Un « roseau pensant », conscient et ayant la capacité de réfléchir, de questionner cette nature et de se questionner, de « ré-fléchir » sa propre condition. Améliorant sa technique, ses connaissances pour se rendre, comme le dirait Descartes, « Maitre et possesseur de la nature ». Puissance de la nature d’un côté, impuissance de l’Homme face à elle. Que reste-t-il à l’Homme ? Sans doute sa capacité à penser.

L’Homme et la fragilité

Après cette première analyse argumentative, Pascal va plus loin. L’Homme a souvent tendance à vouloir se mesurer à la nature en se croyant supérieur à elle. Comble de la prétention, syndrome de la toute-puissance, il oubli ainsi qu’il n’est qu’un « point » dans « l’univers ». Preuve de sa petitesse « une vapeur, une goutte d’eau suffit pour le tuer ». Il existe donc un écart de forces entre l’Univers qui peut « l’écraser » et l’Homme qui n’est qu’un point.

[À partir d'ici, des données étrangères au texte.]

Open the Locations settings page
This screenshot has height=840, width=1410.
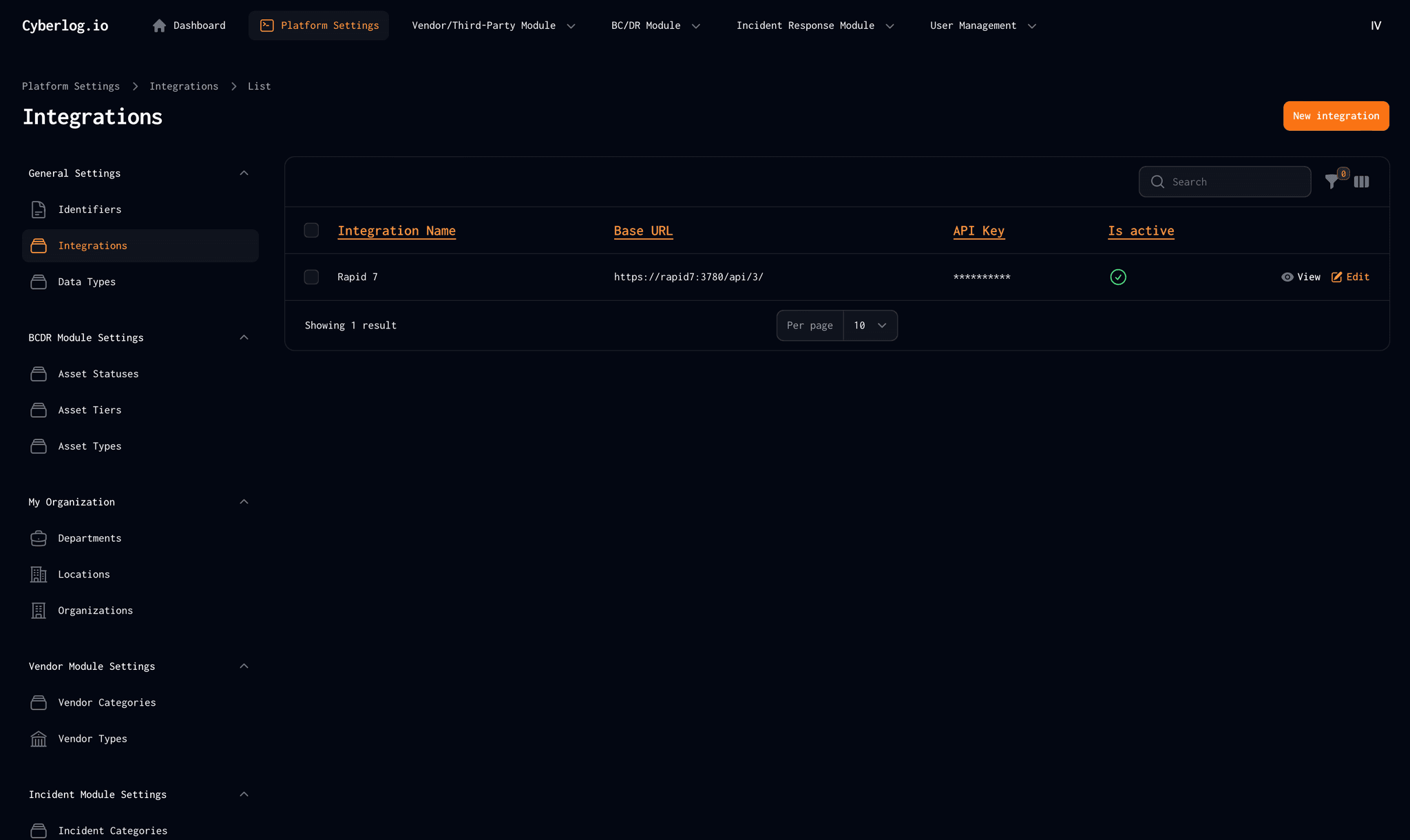(83, 574)
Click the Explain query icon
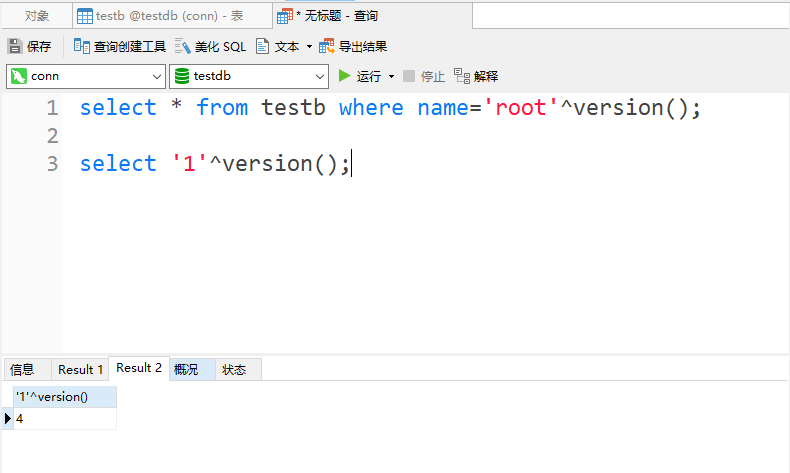 click(461, 76)
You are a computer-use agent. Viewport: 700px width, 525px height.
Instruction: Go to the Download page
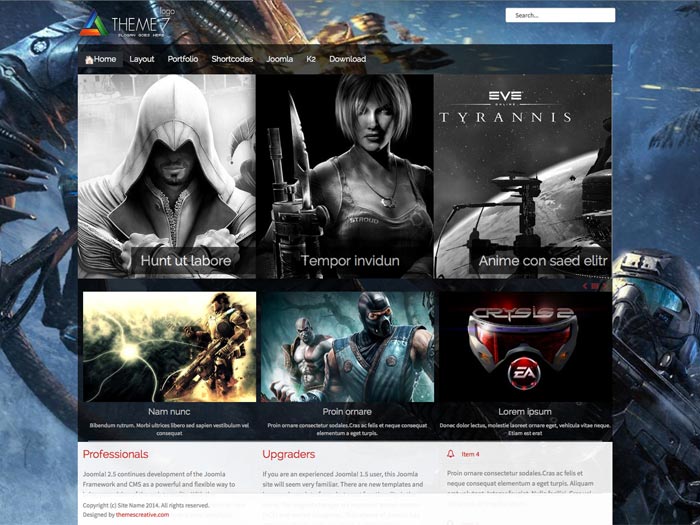[x=347, y=60]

Que peut ce « point » dans l’Univers ? Il peut penser. Sa fragilité physique s’oppose à une autre grandeur. Il n’est donc pas « faible » mais « noble », digne parce qu’il est conscient de sa fragilité. La supériorité de l’Univers n’a donc aucune valeur car ce dernier, si grand et fort soit-il, ne sait pas qu’il possède cette puissance. Un Univers ignorant de lui-même, là est sa faiblesse.

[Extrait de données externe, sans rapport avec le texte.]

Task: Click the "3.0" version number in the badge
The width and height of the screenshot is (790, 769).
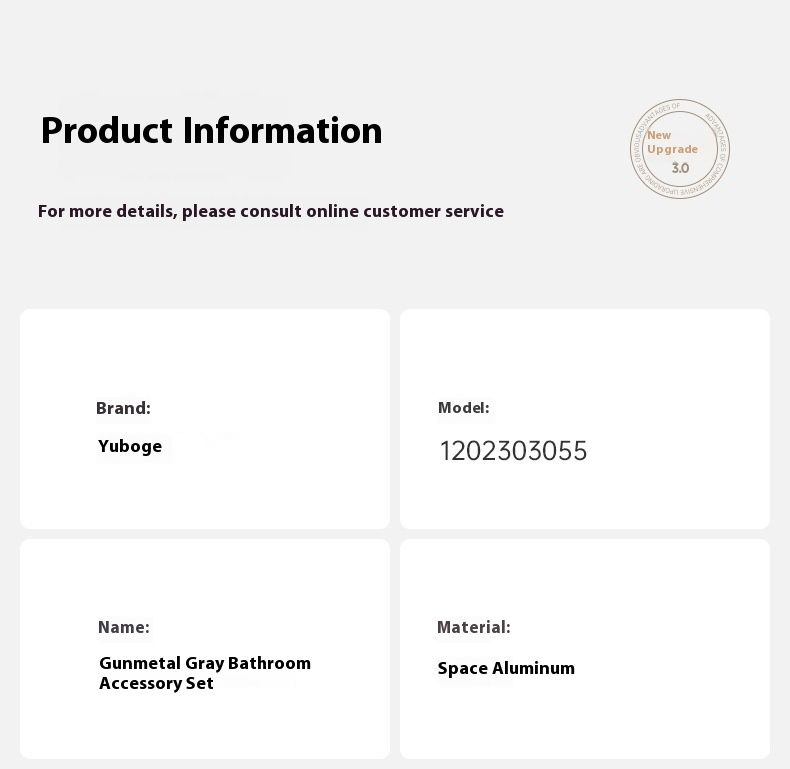Action: click(x=680, y=168)
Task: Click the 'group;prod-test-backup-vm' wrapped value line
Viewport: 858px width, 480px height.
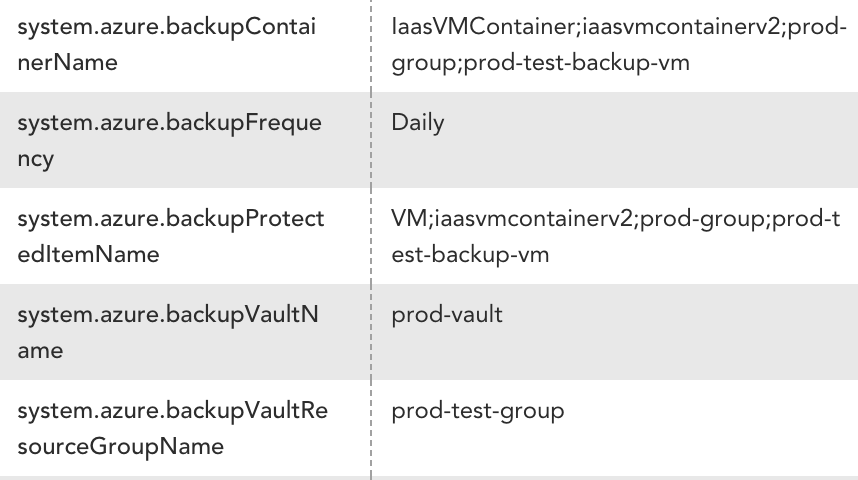Action: tap(541, 63)
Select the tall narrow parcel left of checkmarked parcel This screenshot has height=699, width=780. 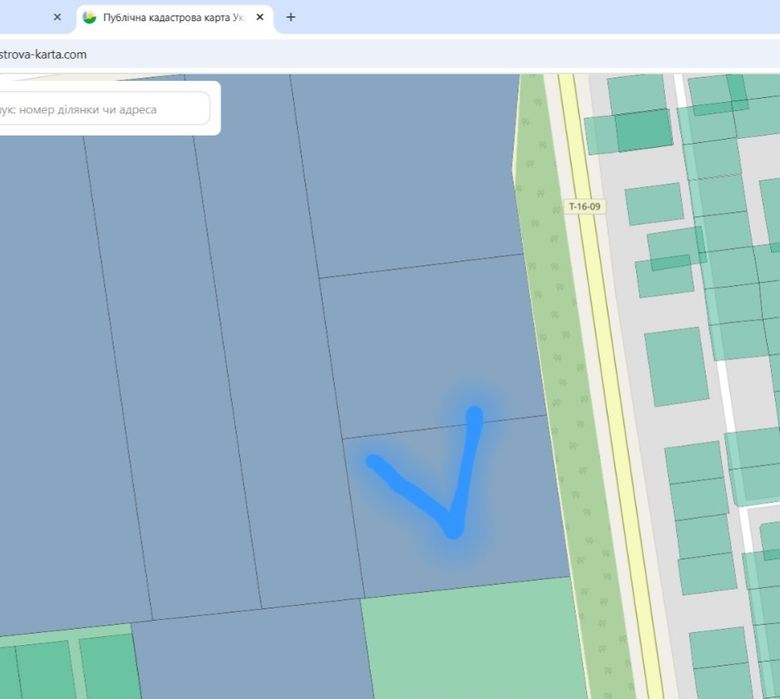279,348
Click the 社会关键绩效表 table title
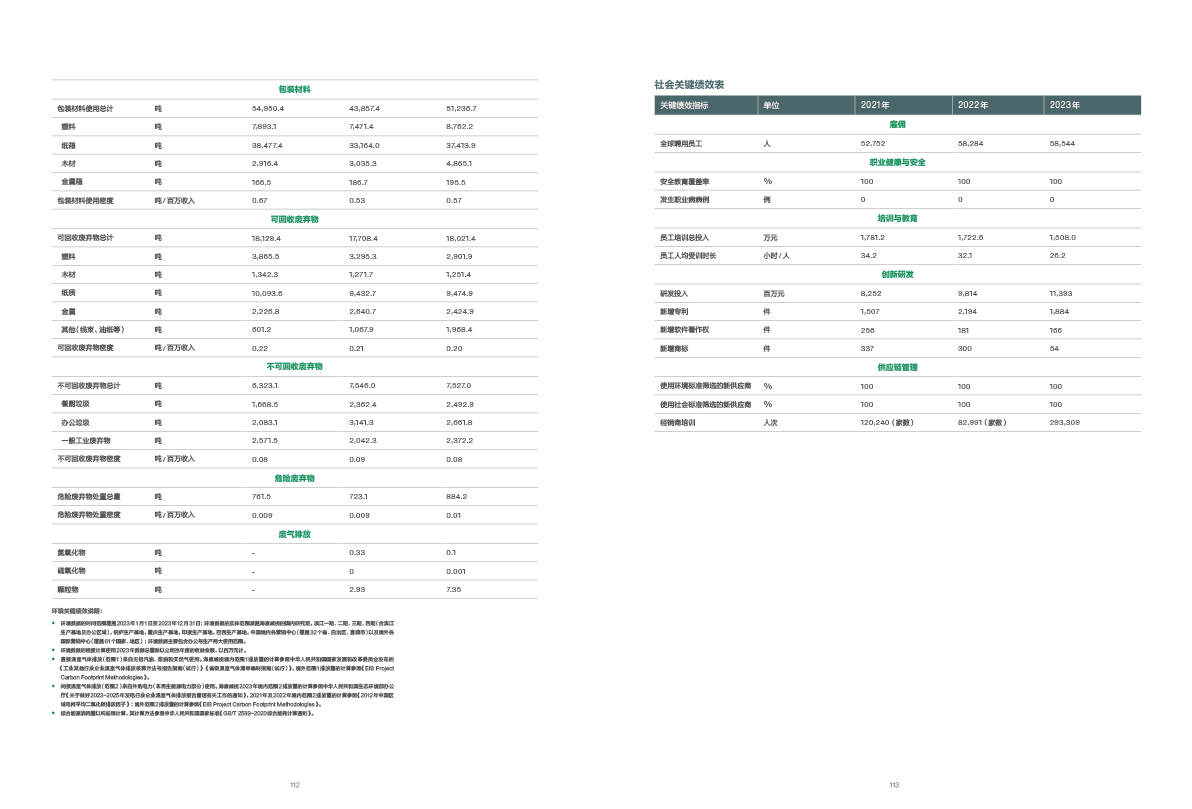The width and height of the screenshot is (1192, 809). [x=689, y=85]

L’Homme sait qu’il est mortel, il connait sa fragilité, c’est de cette connaissance qu’il tire sa grandeur. L’Homme se « comprenant » lui-même, là est sa force.

Ne serait-ce donc que vanité pour l’Homme que de s’acharner à se mesurer à cette Nature, à cet Univers ? Il faut seulement qu’il occupe son temps à « Bien penser » et peut-être, dans l’avenir à « repenser » ce monde qu’il a créé.

Penser c’est comprendre

« Quiconque pense commence toujours par se tromper » disait Alain. Travailler, s’obstiner, corriger est la bonne direction pour « bien penser » continuait le philosophe. Pascal, lui, explique par l’injonction, l’impératif, la Nécessité que nous devons « travailler à bien penser ».

Cette dignité qu’a l’Homme à bien penser résulte d’une méthode et non d’une simple contemplation de la Nature. L’Homme doit se résigner à faire partie de la Nature, de l’Univers mais également à accepter d’être « fini ». L’Homme est un point, une poussière dans l’Univers mais sa pensée lui permet de comprendre cela par son intellect. Ainsi se dessine deux définitions du verbe « comprendre » au fragment 348. Deux phrases successives montrent cette interdépendance entre l’Homme et l’Univers : l’une négative et l’autre positive.

« L’univers me comprend et m’engloutit, comme un point » et c’est notre faiblesse mais « par la pensée, je le comprends » et c’est là notre force.

S’il fallait conclure

Au travers de ces deux fragments, Blaise Pascal se pose la question de l’Homme mais au-delà de celle-ci, il tente de nous définir. Il pose la question de savoir ce qu’engendre le fait de Penser et de comment le penser. Par cette comparaison avec l’image du Roseau, Pascal montre que l’Homme doit être lucide par rapport à ce qu’il est : un Etre fragile qui s’oublie dans une toute-puissance vaine, dans une oblitération totale de sa finitude. L’Homme doit apprendre de l’Univers, de ce qu’il est et doit le comprendre pour mieux conduire sa pensée et se réfléchir dans un Tout dont il fait partie, aussi petite soit cette partie de l’Univers qui le comprend.